As a sophomore four seasons ago, the 6-foot-3 Czinano found herself facing the unenviable task of replacing National Player of the Year and Hawkeye icon Megan Gustafson on the low blocks. The former three-star recruit from Watertown, Minn. not only embraced the challenge but became a legend in her own right, scoring 2,413 career points to rank third all-time at Iowa behind only Gustafson and Clark. Czinano shot a remarkable 67 percent from the field over the course of her entire career.

When Czinano and Clark were together at the postgame podium, they were asked to comment on the impact this particular Hawkeye women’s team had on the sport during their tournament run. Rather than discussing her own accolades, Czinano’s attention immediately shifted to Clark: “(Caitlin) is a phenomenal basketball player. She’s shown that time and time again. But I think the biggest thing is the way she holds herself and the way she plays the game. She’s doing it the right way … the fun way, and being a role model for little kids who want to grow up and be like here. That’s a great thing.

“She’s been doing it since she decided to play basketball. It’s a progression to this point. We all know what a phenomenal basketball player she is, but it’s the person she is (off the court) that’s inspiring these kids as well.”

Czinano later reflected on her time at Iowa, adding, “I wouldn’t have wanted to do this anywhere else, with any other team, with any other group of people. So it’s truly been an honor. I just hope people saw how much fun I played with. I love this game, and I love it for the team. Basketball is fun to me, but I didn’t even like it all the time growing up. I love being on a team and feeling like a part of something. That’s what I felt here at Iowa.”

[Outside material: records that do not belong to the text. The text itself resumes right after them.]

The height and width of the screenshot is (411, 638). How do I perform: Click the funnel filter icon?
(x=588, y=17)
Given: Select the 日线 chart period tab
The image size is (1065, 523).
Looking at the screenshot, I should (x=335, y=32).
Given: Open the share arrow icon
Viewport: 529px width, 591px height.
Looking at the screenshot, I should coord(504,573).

The Hawkeyes will move on without Czinano; Clark returns next season, along with most of Iowa’s supporting cast. Post players O’Grady and Hannah Stuelke will continue to get better, and head coach Lisa Bluder will undoubtedly shore up any other glaring weaknesses on the recruiting trail or transfer portal.

Replacing Czinano’s selfless leadership, on the other hand, will be easier said than done. Clark knows this. So does Bluder. Iowa should be a Top-5 team and a legitimate championship-level contender again in 2023-24, but the Hawks aren’t ready to turn the page just yet. The emotions are too raw; the reality of the moment, still real.

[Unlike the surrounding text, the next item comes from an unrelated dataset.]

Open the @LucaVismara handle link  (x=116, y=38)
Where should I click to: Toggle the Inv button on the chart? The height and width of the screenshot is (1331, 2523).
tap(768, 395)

Monika Czinano will always be remembered as a pivotal player on a team that helped grow and maybe even transform women’s college basketball. She wasn’t flashy or flamboyant; she didn’t shoot three-pointers from the logo or garner attention with her style. Nor did she seek it.

Czinano just worked. Relentlessly. And when the time came to handle adversity or stand tall in defeat, Czinano stiffened her upper lip and did what she does best: she walked the walk.